**ABOUT THIS EXERCISE:** Take the line that contains "789x530 pixels." and every line below it to the end of the entries, and give them again exactly, leaving out any pictures.

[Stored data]

········

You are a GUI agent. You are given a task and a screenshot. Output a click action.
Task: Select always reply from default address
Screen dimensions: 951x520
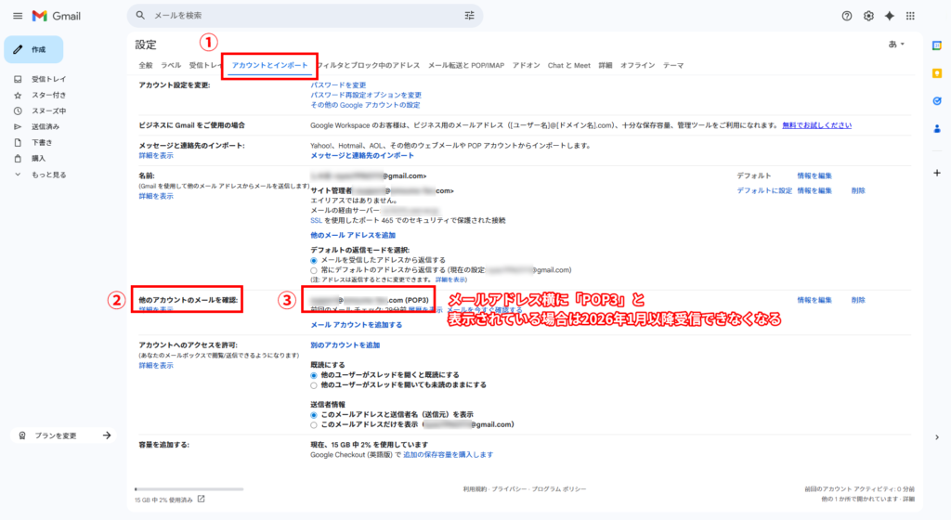pyautogui.click(x=314, y=270)
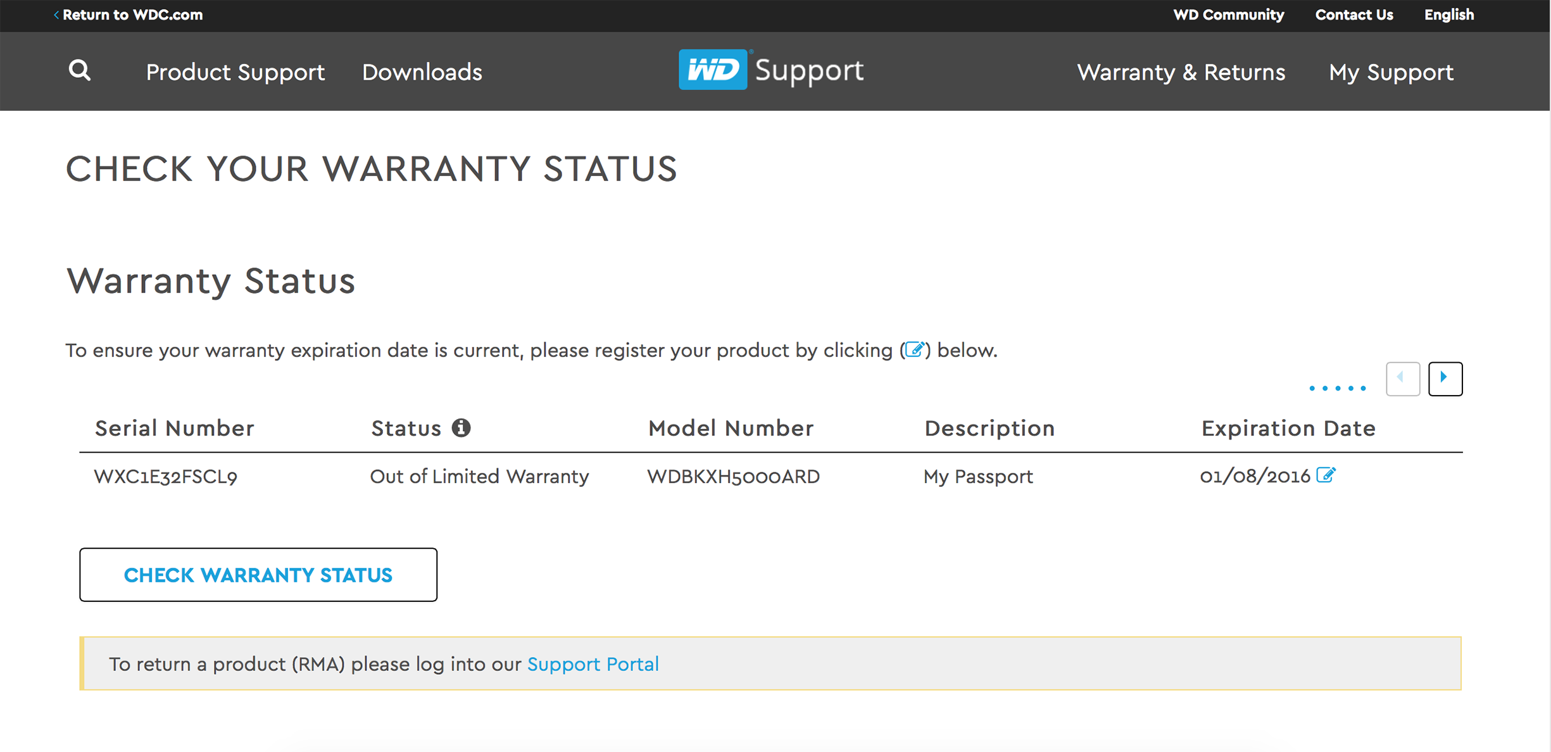The width and height of the screenshot is (1551, 752).
Task: Click the register edit icon in instructions
Action: [x=914, y=349]
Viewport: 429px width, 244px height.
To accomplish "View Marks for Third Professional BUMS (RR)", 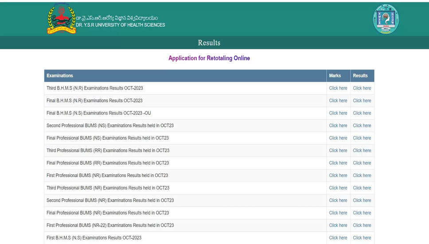I will tap(338, 150).
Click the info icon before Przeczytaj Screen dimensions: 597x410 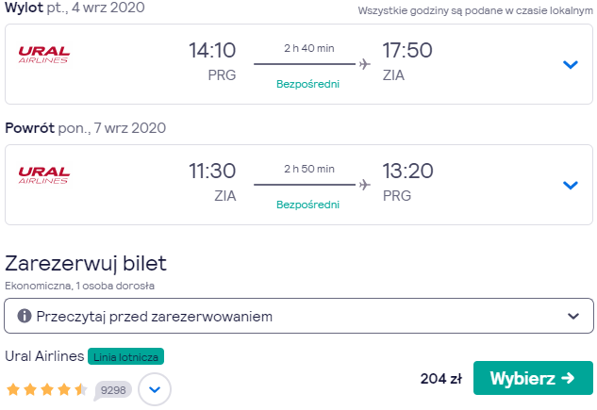[25, 316]
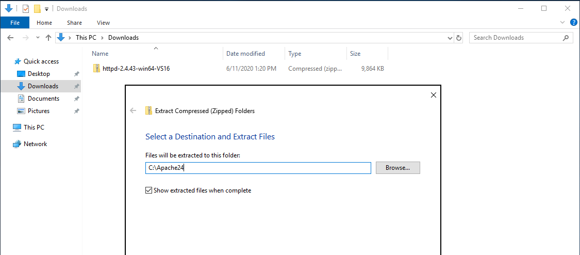Click the destination folder path field

(x=258, y=168)
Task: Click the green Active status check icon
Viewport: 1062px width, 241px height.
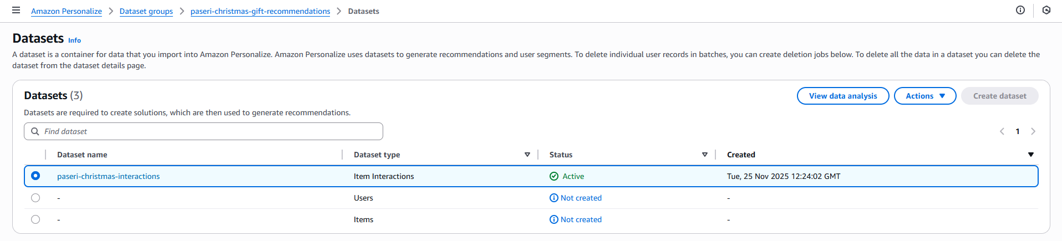Action: pos(553,176)
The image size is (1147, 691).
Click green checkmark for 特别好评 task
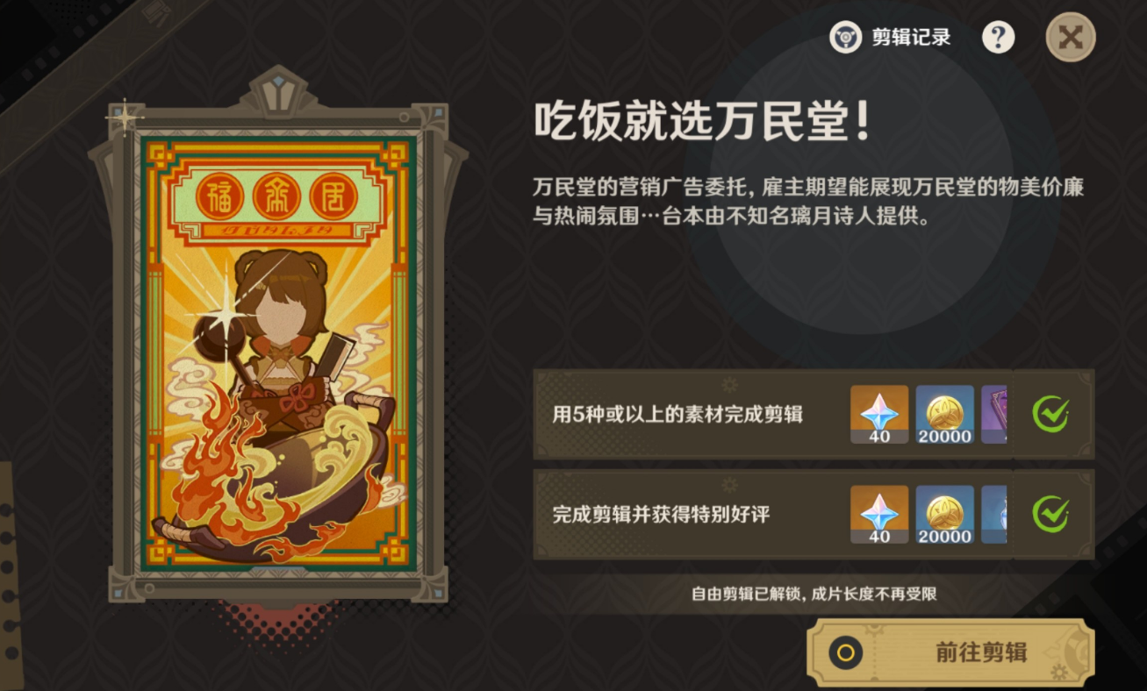pyautogui.click(x=1050, y=515)
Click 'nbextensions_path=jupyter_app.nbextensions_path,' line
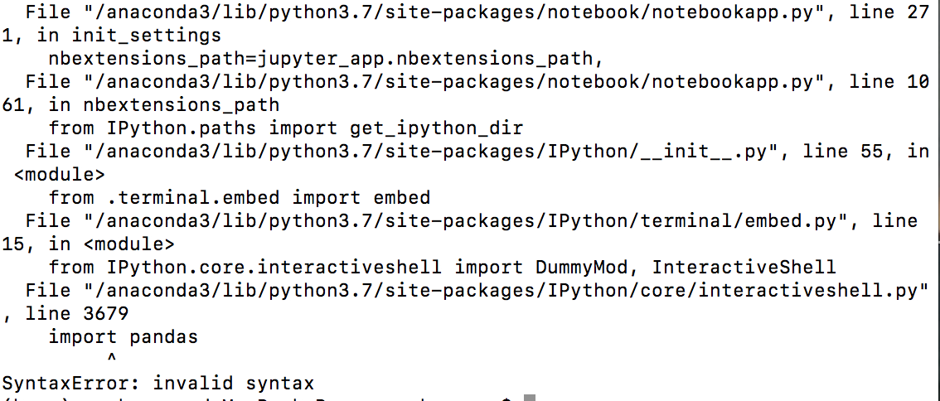940x401 pixels. point(326,59)
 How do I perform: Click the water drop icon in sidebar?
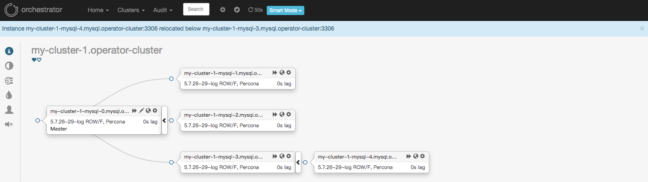click(x=9, y=95)
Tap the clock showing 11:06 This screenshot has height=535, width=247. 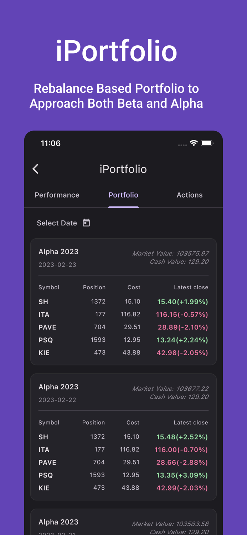pyautogui.click(x=51, y=143)
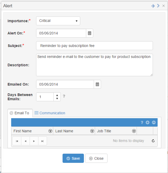This screenshot has height=173, width=168.
Task: Click the chevron arrow in the title bar
Action: pos(158,6)
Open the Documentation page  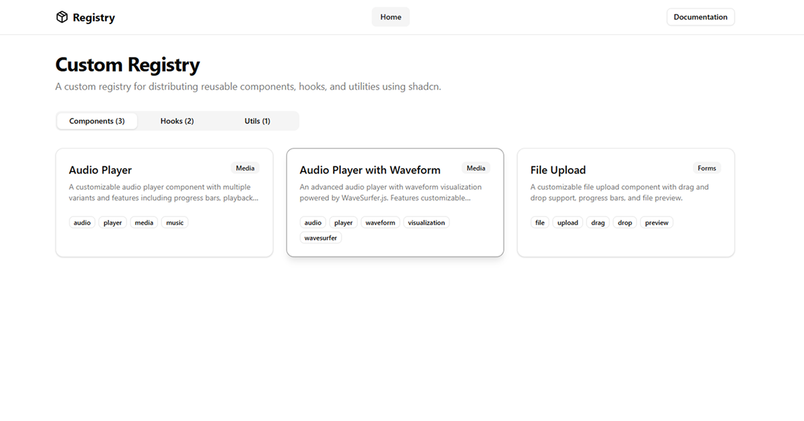tap(700, 17)

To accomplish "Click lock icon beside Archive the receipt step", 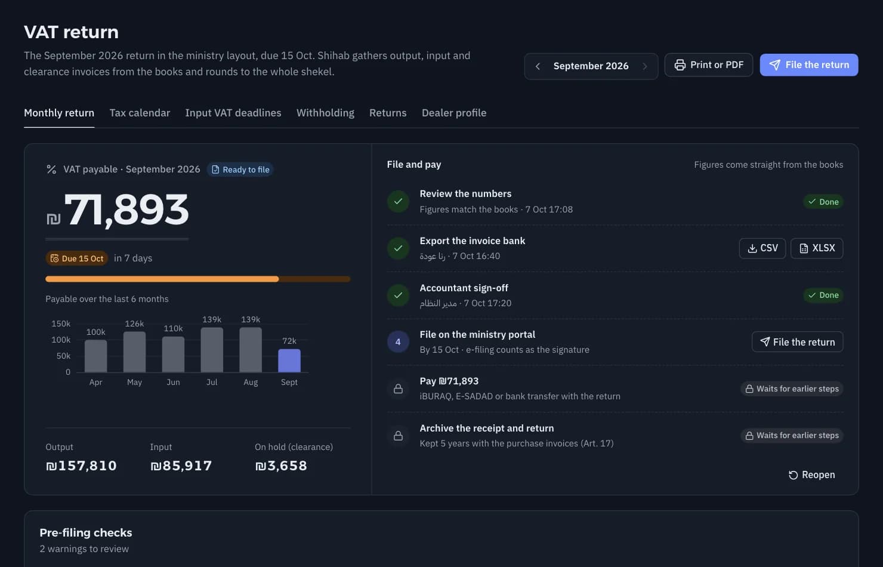I will coord(398,436).
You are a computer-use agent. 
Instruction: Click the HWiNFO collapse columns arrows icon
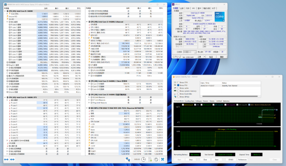(12, 159)
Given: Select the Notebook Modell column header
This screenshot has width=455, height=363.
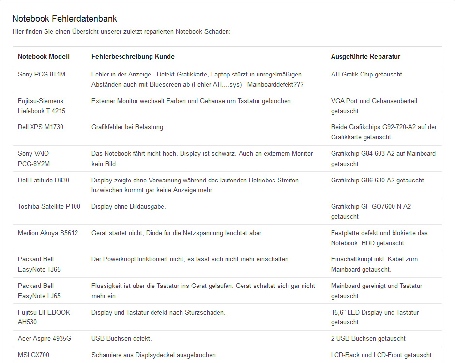Looking at the screenshot, I should (x=44, y=56).
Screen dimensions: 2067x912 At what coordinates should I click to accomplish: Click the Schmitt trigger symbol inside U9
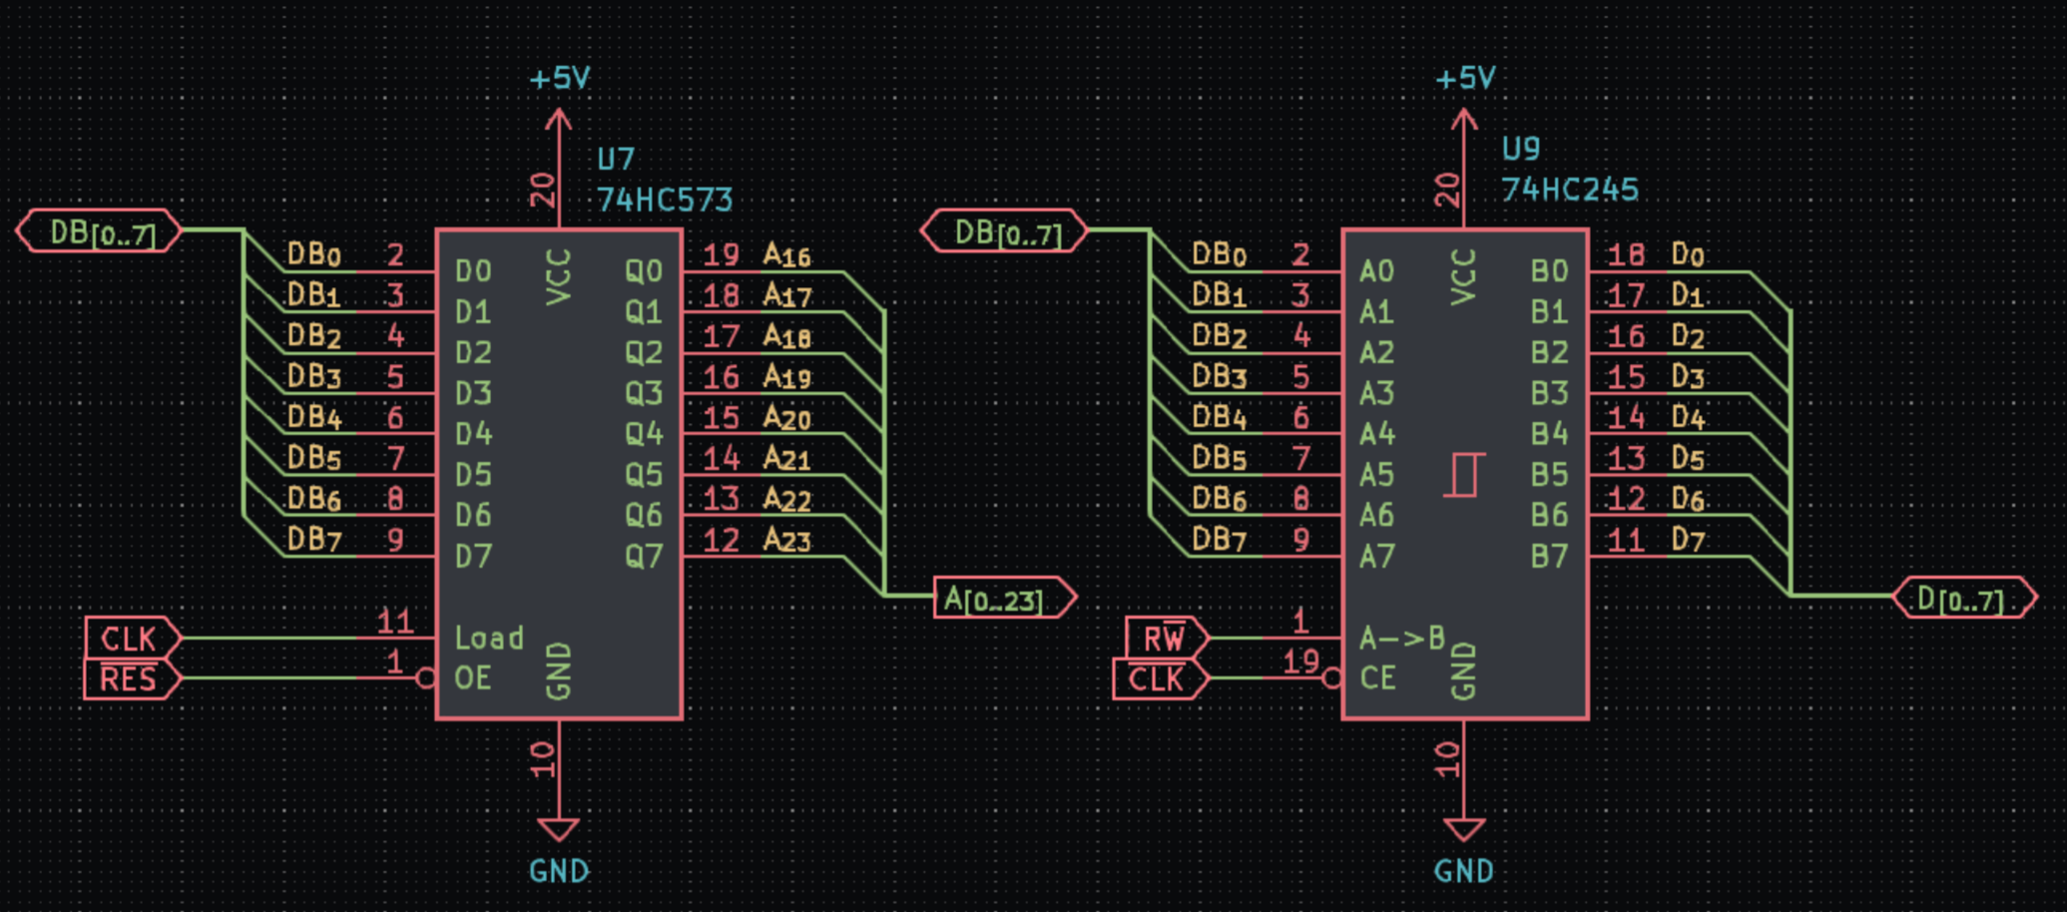click(1464, 474)
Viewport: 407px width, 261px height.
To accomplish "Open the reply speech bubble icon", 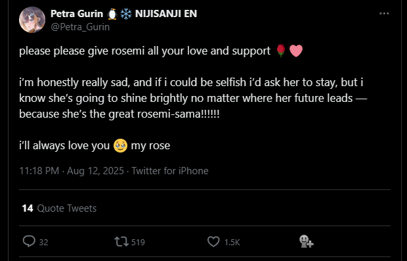I will pyautogui.click(x=29, y=241).
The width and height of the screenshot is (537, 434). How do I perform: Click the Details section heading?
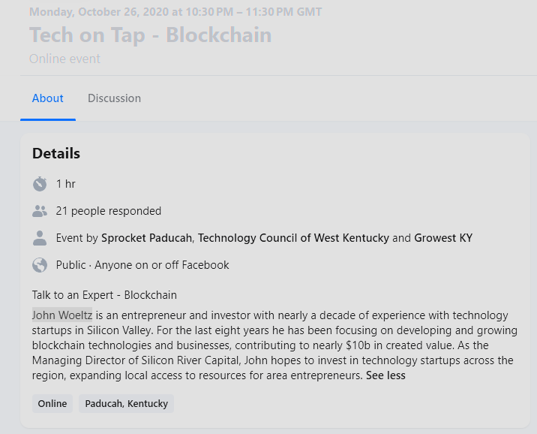click(x=56, y=154)
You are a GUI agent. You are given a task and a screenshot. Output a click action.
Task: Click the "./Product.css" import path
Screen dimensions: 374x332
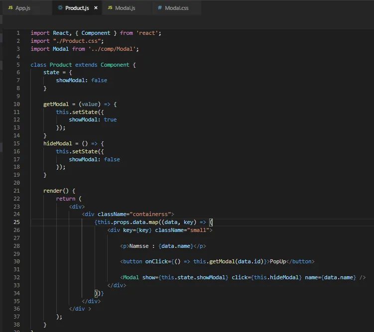[77, 41]
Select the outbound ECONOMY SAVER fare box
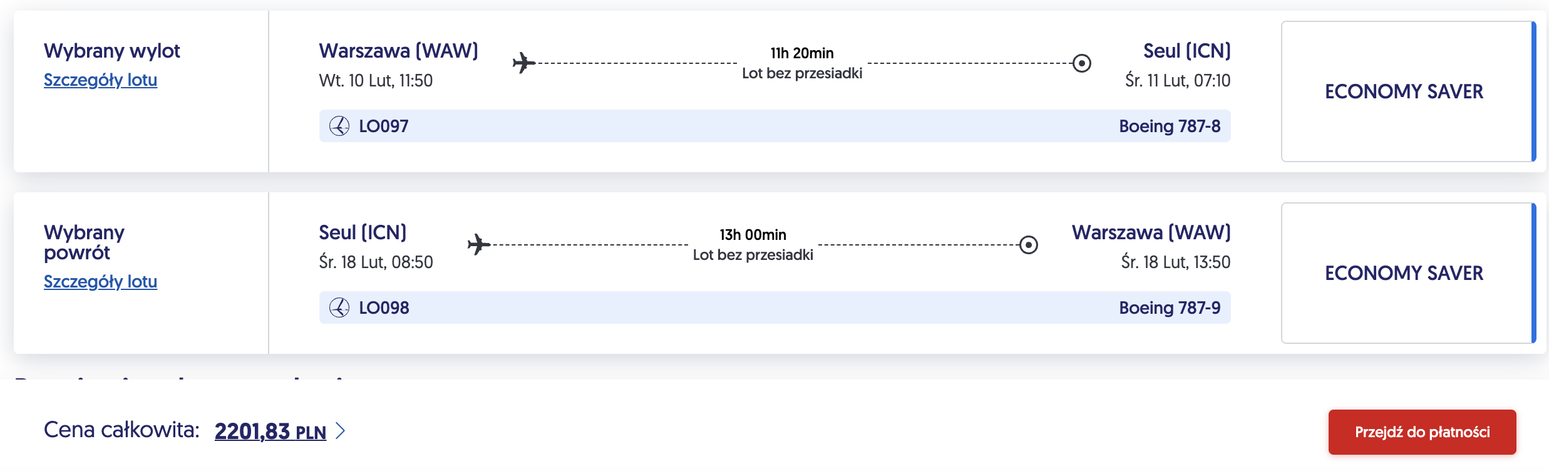The width and height of the screenshot is (1549, 471). point(1408,91)
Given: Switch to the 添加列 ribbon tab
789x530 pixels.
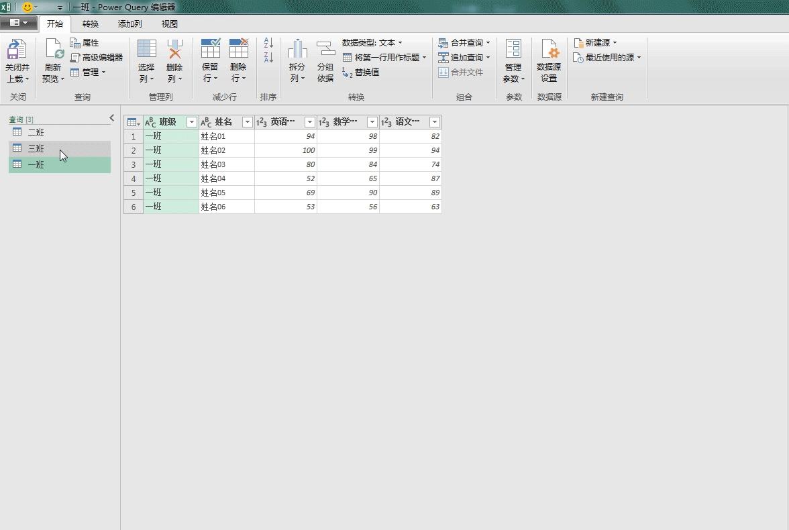Looking at the screenshot, I should point(129,24).
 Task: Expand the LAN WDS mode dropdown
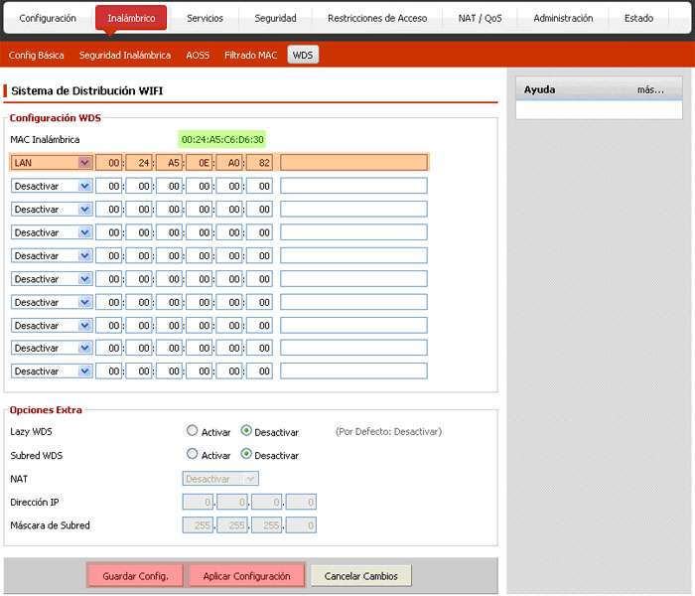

········

**YOUR SOLUTION:**
789x530 pixels.
Looking at the screenshot, I should point(129,24).
 Task: Expand the LAN WDS mode dropdown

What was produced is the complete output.